Ciu Khai Sun menarik napas panjang. "Kalian ini sungguh seperti anak-anak kecil saja. Menurut pelaporan, perampok-perampok itu amat lihai sehingga para piauwsu Pouw-an-piauwkiok sampai banyak yang tewas, bahkan Saudara Kui Beng Sin sendiri sampai terluka parah. Jangan kalian main-main, ini bukan urusan kecil."

Melihat wajah Lian Hong cemberut dan mendekati tangis karena kecewa mendengar pencegahan ayahnya itu, Thian Sin segera berkata, "Paman, sayalah yang akan melindungi adik Lian Hong dan menjamin keselamatannya dan bertanggung jawab kalau ada apa-apa menimpa dirinya!"

Ucapannya itu dilakukan dengan penuh kesungguhan hati sehingga suami dan dua orang isterinya itu diam-diam saling lirik.

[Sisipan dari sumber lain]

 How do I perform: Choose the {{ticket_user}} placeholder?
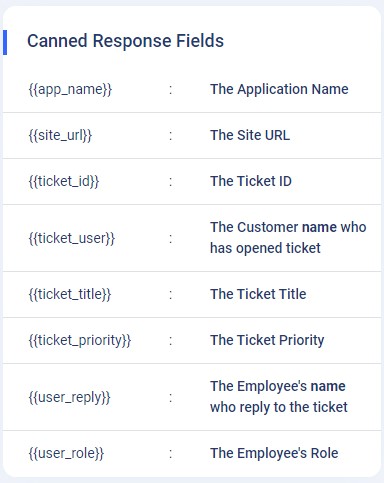coord(72,238)
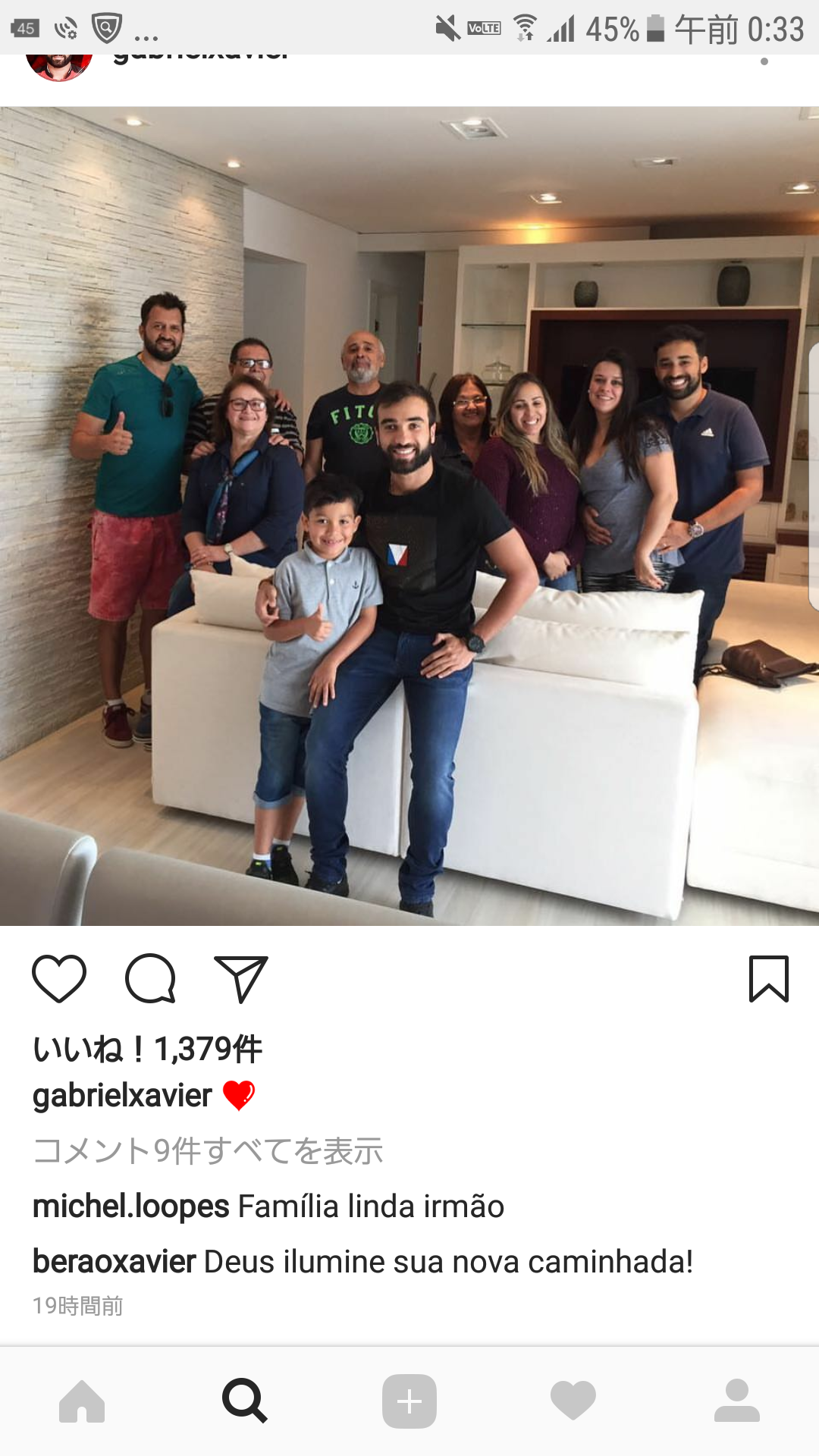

Juga Han Tiong terkejut mendengar pernyataan yang membayangkan keadaan hati adiknya itu, dan merasa tidak enak mendengar betapa adiknya itu hanya berjanji melindungi Lian Hong saja. Maka diapun cepat berkata dengan suara tenang.

"Benar, paman. Dan saya akan melindungi adik Bun Hong. Kami berdua yang menjamin keselamatan mereka."